WHAT IS BEING ASKED: Count the lines in the entries below that contain the string "width", matching case exactly, and give only that number.
┌─ DATASET EXTRACT
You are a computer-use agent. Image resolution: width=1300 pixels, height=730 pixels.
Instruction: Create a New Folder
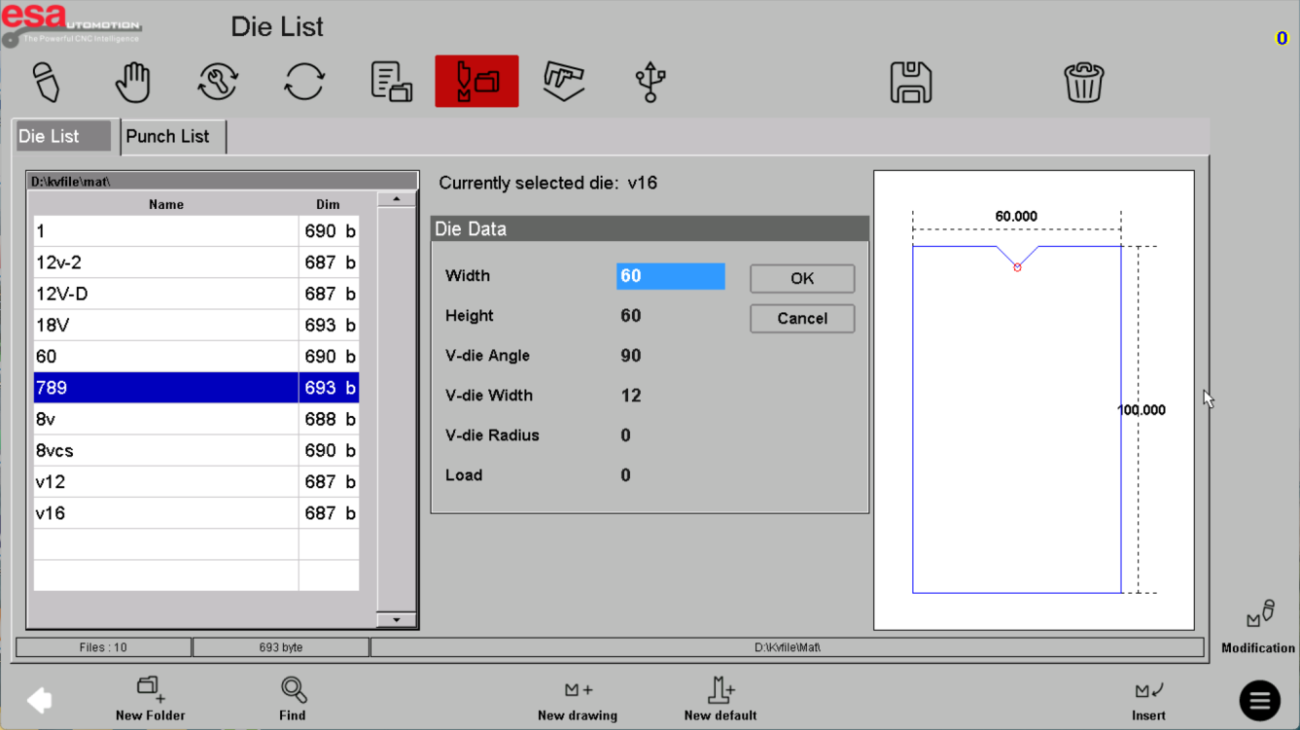150,699
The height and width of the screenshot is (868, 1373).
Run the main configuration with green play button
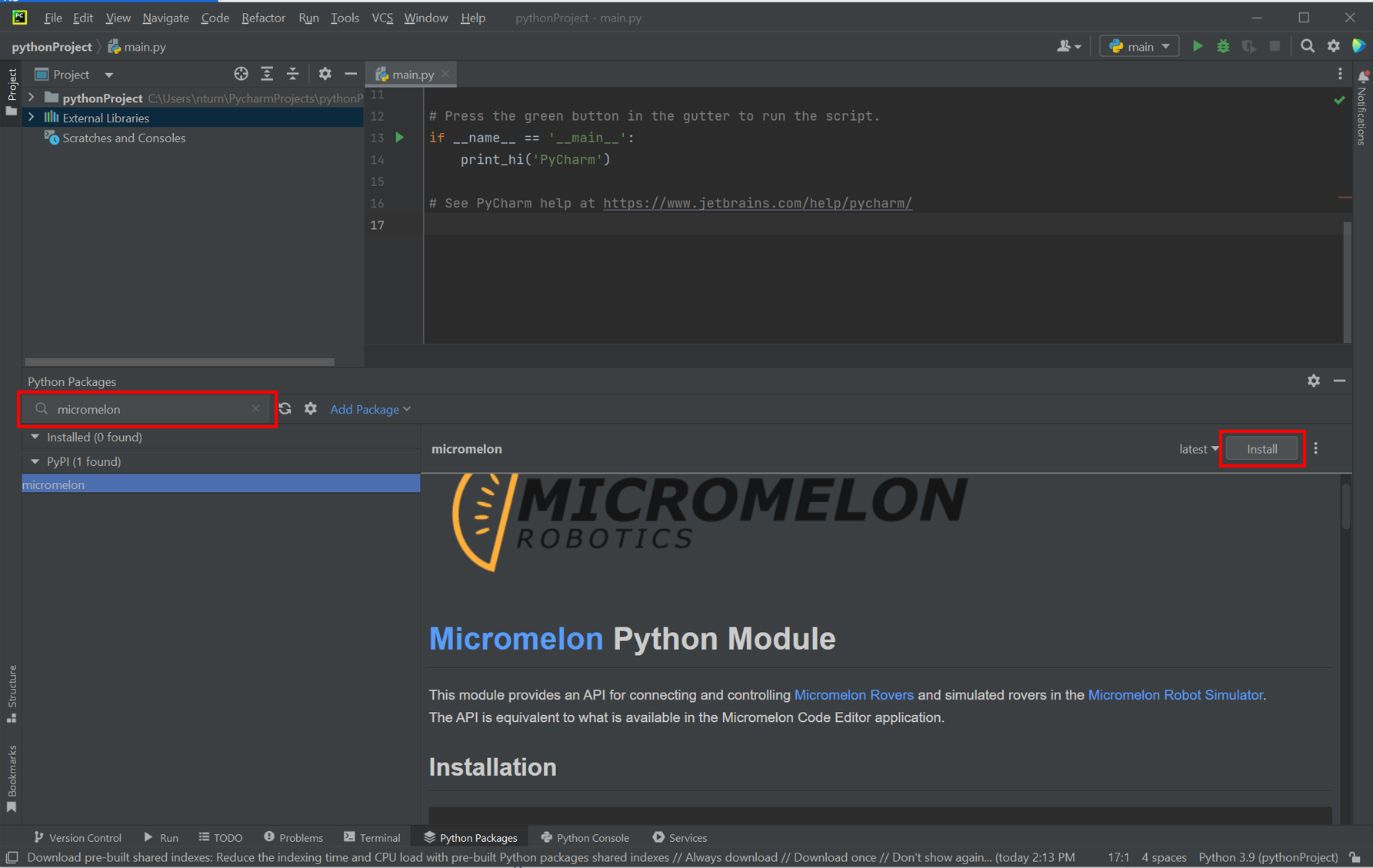(1198, 46)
└─
PROBLEM SOLUTION: 2